Dinosaur vs. Bedtime
- Author: Bob Shea
- Illustrator: Bob Shea
- Language: English
- Genre: children's books picture books
- Publisher: Disney-Hyperion
- Publication date: 2008
- Publication place: United States of America
- OCLC: 191931115

= Dinosaur vs. Bedtime =

2008 children's book by Bob Shea

Dinosaur vs. Bedtime is a children's book, written and illustrated by Bob Shea. Published by Disney-Hyperion Books in 2008, Dinosaur vs. Bedtime tells the story of a young dinosaur taking on a series of challenges before going to bed.

== Story ==
The plot of Dinosaur vs. Bedtime centers around a young dinosaur that takes on many challenges, including adults, brushing his teeth, taking a bath, and eating spaghetti.
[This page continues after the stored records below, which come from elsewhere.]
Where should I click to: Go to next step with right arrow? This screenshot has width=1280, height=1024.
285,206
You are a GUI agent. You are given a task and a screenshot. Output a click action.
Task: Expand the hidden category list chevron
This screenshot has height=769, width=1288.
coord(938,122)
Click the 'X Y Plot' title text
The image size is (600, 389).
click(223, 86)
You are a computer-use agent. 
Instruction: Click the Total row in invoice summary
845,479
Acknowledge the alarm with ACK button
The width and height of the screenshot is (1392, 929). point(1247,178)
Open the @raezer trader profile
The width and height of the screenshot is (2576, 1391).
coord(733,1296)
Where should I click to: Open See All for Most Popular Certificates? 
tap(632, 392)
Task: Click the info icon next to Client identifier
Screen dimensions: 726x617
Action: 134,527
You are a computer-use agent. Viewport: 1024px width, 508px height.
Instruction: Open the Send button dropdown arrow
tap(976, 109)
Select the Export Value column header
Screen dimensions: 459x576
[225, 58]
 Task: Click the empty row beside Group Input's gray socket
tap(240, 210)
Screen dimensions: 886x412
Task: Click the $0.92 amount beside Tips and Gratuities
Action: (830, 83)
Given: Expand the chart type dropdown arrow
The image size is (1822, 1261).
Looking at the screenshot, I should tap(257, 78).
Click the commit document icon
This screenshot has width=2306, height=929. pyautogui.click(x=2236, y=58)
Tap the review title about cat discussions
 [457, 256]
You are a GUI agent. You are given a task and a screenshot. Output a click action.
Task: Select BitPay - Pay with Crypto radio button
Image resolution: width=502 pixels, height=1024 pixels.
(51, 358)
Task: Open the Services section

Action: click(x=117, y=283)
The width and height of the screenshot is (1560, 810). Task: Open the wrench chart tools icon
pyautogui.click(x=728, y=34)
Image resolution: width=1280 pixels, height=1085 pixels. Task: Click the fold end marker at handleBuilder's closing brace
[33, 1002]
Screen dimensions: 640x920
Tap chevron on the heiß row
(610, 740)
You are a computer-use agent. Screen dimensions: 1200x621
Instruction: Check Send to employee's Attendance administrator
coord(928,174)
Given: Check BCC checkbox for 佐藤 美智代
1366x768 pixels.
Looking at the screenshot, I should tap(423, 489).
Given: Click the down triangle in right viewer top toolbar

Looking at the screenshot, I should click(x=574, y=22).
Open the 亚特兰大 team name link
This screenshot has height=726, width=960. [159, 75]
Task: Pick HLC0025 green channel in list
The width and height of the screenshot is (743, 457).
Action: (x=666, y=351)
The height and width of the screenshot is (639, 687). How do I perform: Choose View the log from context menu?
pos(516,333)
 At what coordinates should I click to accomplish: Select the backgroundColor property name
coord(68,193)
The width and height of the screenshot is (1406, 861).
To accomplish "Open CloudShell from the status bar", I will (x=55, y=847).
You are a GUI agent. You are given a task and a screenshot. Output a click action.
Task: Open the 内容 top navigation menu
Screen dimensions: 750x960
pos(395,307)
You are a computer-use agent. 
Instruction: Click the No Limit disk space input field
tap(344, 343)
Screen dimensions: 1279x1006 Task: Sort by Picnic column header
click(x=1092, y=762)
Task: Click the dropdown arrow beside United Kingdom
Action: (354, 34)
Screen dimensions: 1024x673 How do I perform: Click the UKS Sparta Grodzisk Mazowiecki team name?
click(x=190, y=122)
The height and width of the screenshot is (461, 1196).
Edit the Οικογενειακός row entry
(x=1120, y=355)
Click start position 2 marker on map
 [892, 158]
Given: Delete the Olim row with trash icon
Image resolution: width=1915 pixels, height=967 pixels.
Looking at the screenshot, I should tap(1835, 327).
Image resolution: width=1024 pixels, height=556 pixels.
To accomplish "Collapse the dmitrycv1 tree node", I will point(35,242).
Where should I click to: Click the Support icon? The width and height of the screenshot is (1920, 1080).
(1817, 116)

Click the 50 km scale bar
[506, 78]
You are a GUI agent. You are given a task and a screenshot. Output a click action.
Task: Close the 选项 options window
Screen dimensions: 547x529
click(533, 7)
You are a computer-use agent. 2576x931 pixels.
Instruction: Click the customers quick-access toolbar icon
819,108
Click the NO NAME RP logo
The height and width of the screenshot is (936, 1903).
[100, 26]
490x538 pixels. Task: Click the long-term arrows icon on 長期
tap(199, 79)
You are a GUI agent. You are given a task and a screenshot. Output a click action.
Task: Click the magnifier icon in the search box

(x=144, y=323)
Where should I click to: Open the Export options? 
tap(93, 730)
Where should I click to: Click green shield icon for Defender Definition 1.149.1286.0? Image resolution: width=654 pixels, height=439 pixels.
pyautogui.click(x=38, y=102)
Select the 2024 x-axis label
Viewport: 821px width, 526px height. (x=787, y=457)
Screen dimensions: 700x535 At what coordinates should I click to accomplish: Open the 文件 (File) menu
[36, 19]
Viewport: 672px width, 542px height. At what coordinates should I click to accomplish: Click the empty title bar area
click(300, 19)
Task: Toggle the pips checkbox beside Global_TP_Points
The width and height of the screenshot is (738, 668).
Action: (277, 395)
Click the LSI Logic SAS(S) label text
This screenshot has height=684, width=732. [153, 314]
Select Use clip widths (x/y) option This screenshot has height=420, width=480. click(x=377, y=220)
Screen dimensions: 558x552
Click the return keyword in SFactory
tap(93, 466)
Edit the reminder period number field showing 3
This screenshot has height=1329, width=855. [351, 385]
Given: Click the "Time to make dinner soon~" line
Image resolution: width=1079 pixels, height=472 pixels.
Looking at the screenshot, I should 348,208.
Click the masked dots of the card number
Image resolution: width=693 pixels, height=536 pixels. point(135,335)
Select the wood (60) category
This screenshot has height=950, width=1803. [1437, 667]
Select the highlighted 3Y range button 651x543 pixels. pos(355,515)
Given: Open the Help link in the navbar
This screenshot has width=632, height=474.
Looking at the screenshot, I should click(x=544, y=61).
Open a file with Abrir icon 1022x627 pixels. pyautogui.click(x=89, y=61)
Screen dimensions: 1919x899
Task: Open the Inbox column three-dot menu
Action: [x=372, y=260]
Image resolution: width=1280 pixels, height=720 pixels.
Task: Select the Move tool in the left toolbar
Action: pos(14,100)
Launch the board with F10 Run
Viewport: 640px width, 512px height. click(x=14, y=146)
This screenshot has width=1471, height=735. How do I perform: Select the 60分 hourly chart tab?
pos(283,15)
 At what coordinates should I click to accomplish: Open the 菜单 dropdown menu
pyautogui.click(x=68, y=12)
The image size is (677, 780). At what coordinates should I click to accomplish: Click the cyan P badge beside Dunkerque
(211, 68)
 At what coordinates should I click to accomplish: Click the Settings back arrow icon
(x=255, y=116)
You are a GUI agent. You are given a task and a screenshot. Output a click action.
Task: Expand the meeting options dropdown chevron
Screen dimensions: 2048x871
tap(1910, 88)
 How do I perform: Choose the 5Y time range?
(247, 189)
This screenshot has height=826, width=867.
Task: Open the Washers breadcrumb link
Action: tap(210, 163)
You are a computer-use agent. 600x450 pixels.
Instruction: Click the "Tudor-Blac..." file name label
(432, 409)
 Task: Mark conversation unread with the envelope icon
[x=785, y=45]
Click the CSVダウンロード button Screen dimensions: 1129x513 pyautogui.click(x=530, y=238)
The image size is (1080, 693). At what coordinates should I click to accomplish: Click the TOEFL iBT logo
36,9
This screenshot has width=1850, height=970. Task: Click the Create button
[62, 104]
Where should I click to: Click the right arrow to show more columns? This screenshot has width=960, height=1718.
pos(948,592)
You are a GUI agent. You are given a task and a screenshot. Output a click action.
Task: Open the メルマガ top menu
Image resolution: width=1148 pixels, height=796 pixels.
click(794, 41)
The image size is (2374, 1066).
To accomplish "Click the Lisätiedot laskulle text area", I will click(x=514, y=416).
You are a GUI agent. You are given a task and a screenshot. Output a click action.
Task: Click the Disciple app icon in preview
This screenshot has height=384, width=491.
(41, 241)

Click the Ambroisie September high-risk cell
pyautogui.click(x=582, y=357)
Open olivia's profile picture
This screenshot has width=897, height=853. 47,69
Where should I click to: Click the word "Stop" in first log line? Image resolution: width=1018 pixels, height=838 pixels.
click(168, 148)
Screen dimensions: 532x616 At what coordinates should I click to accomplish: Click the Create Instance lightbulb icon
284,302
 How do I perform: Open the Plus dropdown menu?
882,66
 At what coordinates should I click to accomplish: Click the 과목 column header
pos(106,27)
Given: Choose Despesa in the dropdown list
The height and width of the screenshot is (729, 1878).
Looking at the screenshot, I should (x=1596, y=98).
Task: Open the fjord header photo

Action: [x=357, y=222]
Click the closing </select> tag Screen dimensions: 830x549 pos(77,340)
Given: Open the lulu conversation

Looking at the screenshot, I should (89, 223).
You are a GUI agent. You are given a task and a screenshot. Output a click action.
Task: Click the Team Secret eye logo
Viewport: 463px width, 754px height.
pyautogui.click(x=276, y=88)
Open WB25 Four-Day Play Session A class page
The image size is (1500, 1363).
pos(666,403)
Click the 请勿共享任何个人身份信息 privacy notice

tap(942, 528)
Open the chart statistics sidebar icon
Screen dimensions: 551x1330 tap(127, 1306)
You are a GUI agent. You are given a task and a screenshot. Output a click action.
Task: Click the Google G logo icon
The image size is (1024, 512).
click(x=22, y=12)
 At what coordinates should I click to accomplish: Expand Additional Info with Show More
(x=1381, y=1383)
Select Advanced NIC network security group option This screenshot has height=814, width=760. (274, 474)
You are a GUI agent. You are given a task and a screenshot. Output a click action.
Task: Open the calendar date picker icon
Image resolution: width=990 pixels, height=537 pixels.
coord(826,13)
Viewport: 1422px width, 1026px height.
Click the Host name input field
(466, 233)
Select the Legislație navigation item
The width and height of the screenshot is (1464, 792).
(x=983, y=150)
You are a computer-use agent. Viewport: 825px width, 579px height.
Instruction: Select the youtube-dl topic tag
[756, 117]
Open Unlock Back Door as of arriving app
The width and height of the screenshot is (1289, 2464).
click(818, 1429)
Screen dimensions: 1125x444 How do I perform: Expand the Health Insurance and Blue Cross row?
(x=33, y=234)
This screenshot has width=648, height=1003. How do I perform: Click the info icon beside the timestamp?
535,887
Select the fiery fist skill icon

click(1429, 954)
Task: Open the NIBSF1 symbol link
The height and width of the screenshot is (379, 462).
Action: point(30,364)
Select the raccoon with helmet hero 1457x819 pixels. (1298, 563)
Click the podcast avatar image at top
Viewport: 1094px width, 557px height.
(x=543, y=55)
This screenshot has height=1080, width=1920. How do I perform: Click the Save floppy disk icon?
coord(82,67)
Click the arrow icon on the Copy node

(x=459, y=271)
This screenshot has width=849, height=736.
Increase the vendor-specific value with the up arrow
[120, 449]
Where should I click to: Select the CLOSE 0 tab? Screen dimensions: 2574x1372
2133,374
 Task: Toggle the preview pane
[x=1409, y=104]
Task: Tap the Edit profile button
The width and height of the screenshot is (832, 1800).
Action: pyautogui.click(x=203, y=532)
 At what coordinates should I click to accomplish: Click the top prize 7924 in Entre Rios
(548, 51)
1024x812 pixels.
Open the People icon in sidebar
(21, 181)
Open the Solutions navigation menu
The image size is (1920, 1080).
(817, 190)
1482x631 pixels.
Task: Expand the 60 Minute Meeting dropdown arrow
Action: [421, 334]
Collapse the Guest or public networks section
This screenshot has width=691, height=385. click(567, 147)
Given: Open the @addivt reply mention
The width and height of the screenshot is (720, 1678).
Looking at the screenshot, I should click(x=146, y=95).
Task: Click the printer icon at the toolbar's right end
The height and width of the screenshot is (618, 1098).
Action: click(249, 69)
The dinosaur takes on all the challenges put before, defeating them all by roaring at them, until he comes up against his final (or "biggest") challenge, bedtime. In the end "bedtime wins" and the dinosaur goes to sleep. The dinosaur is used in the story to represent a stubborn child who does not want to go to bed. Dinosaur vs. Bedtime was illustrated by Shea, who utilized mixed media including crayon, paint and photography.